Manipulation Under Jaczko Stopped Work on Yucca, Official Says
Senior managers under Gregory Jaczko, chairman of the U.S. Nuclear Regulatory Commission, manipulated information to halt work on a nuclear waste dump at Nevada’s Yucca Mountain, an agency technical official said.
“Some senior managers contributed to the manipulation of the budget process and information to apparently make sure that the Yucca Mountain project would be left unfunded even if the license application was still before the NRC,” Aby Mohseni, acting director for licensing and inspections at the regulatory agency’s high-level waste repository safety division, said in remarks prepared for a congressional hearing today.
NRC officials are scheduled to testify before a House Energy and Commerce subcommittee on the license application for Yucca Mountain, which President Barack Obama’s administration has sought to withdraw. The administration also terminated its requested funding for the facility, located about 100 miles (161 kilometers) from Las Vegas.
A report this month by the agency’s inspector general said Jaczko selectively provided information to colleagues in order to keep plans for the waste repository from advancing.
Republicans, who want to revive plans for the facility, have accused Jaczko of blocking Yucca for political reasons, which he has denied.
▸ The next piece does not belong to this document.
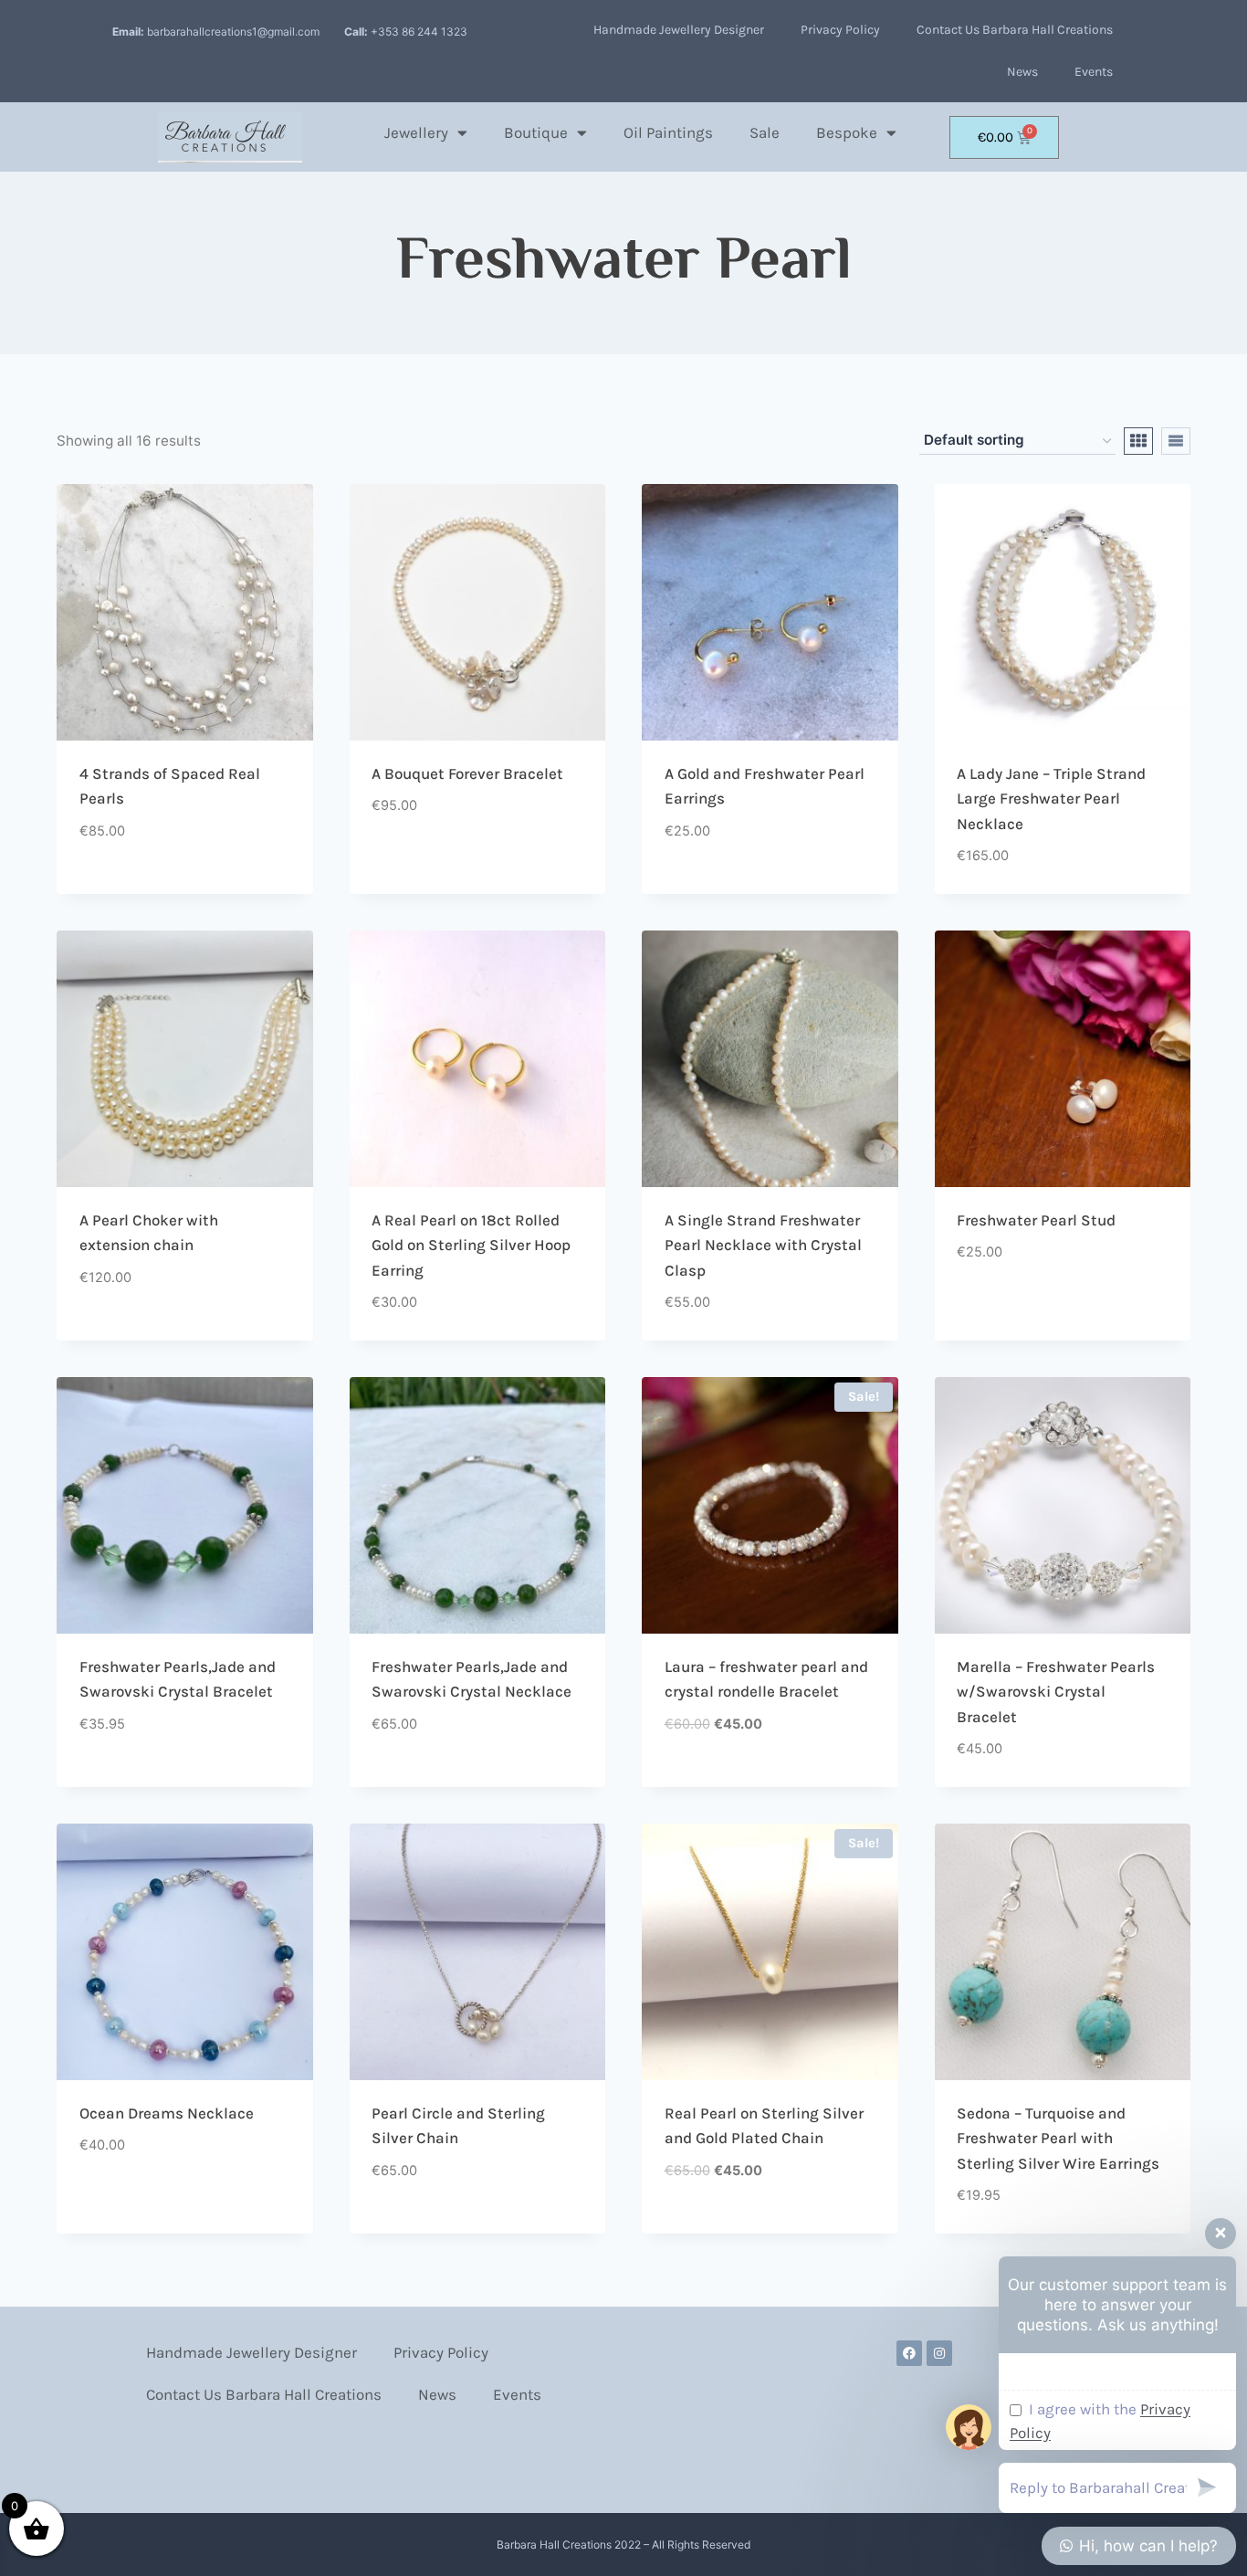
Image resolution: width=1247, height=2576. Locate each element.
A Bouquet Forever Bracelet (467, 773)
Jaczko, who was appointed by Obama, is a former adviser to Senate Majority Leader Harry Reid, a Nevada Democrat and a longtime opponent of the project.
“We were unprepared for the political pressures and manipulation of our scientific and licensing processes that would come with the appointment of Chairman Jaczko in 2009,” Mohseni said.
The NRC inspector general’s report didn’t say that Jaczko broke any laws in winding down the project.